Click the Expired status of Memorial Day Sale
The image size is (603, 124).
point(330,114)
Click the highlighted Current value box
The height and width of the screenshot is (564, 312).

▬▬▬▬▬▬

> _THE PROBLEM_
Give every line of the material again, exactly as it reads.

> _OUTPUT OF THE EXERCISE_
Click the Expired status of Memorial Day Sale
The image size is (603, 124).
point(330,114)
Click the highlighted Current value box
The height and width of the screenshot is (564, 312).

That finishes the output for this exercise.